In base al brano di riferimento sull'abitato e sul suo muro di cinta, risponda alle seguenti domande:
(a) Fra quali secoli sono databili i materiali più antichi finora rinvenuti all'interno?
(b) In quale secolo è attestata una ripresa della frequentazione?
(c) Che cosa è stato trovato deposto sul muro orientale del vano rettangolare?

#### [BRANO DI RIFERIMENTO]
----------

I livelli sinora indagati non offrono informazioni certe sulla datazione né delle strutture più antiche, né del vano a cavaliere del muro di cinta, inquadrabile, comunque, nella fase di generale ristrutturazione dell’abitato. I materiali più antichi finora rinvenuti all’interno sono databili fra II e I secolo a.C. (anfore greco–italiche e di tipo Lamboglia, Graphittonkeramik e olle in ceramica grezza decorate a scopetto tipo Montereale). La maggior parte della ceramica emersa nei vari livelli d’uso si scala, comunque, nel I secolo d.C., con particolare riguardo nella prima metà e nella metà del secolo. Riprende le tipologie già attestate nelle altre Aree (olpi, terra sigillata nord– italica, ceramica grigia ed a pareti sottili, anfore di tipo Lamboglia ceramica di tipo Auerberg, una lucerna a canale aperto, ecc.). Interessante, in uno dei livelli d’uso interni, è il rinvenimento di un graffione in ferro o Fleischgabel, di probabile età augustea, che potrebbe suggerire la continuità, come sul Monte Sorantri di Raveo, di pratiche cultuali attestate nella tarda età del ferro.
Le indagini effettuate in corrispondenza del muro di cinta evidenziano un consolidamento dello stesso, contemporaneamente all’edificazione dei due vani.
Il villaggio sembra entrare in crisi nel corso del II secolo d.C., quando, probabilmente, viene meno il suo ruolo di controllo strategico del territorio. Una ripresa della frequentazione è attestata nel IV secolo d.C., come documentato anche nella torre sulla cima del colle. Successivamente, quando le cinte erano ormai disattivate ed abbandonate al degrado, abbiamo ai piedi della cinta il ritrovamento di ceramica altomedievale e, deposta sul muro orientale del vano rettangolare, una tomba femminile paleoslava avente orecchini in bronzo con terminazione ad esse, relativi alla cultura carantano–köttlachiana.
In conclusione, rimangono ancora di difficile interpretazione ed inquadramento gli interventi di ristrutturazione delle ultime fasi.

----------

#### [MATERIALE FORNITO]
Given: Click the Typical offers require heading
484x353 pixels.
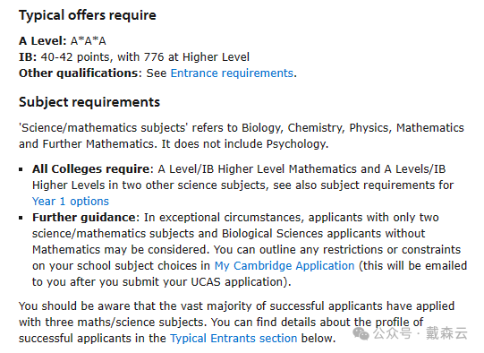Looking at the screenshot, I should coord(88,15).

----------

#### [SOLUZIONE]
(a) Fra II e I secolo a.C.
(b) Nel IV secolo d.C.
(c) Una tomba femminile paleoslava con orecchini in bronzo con terminazione ad esse, relativi alla cultura carantano–köttlachiana.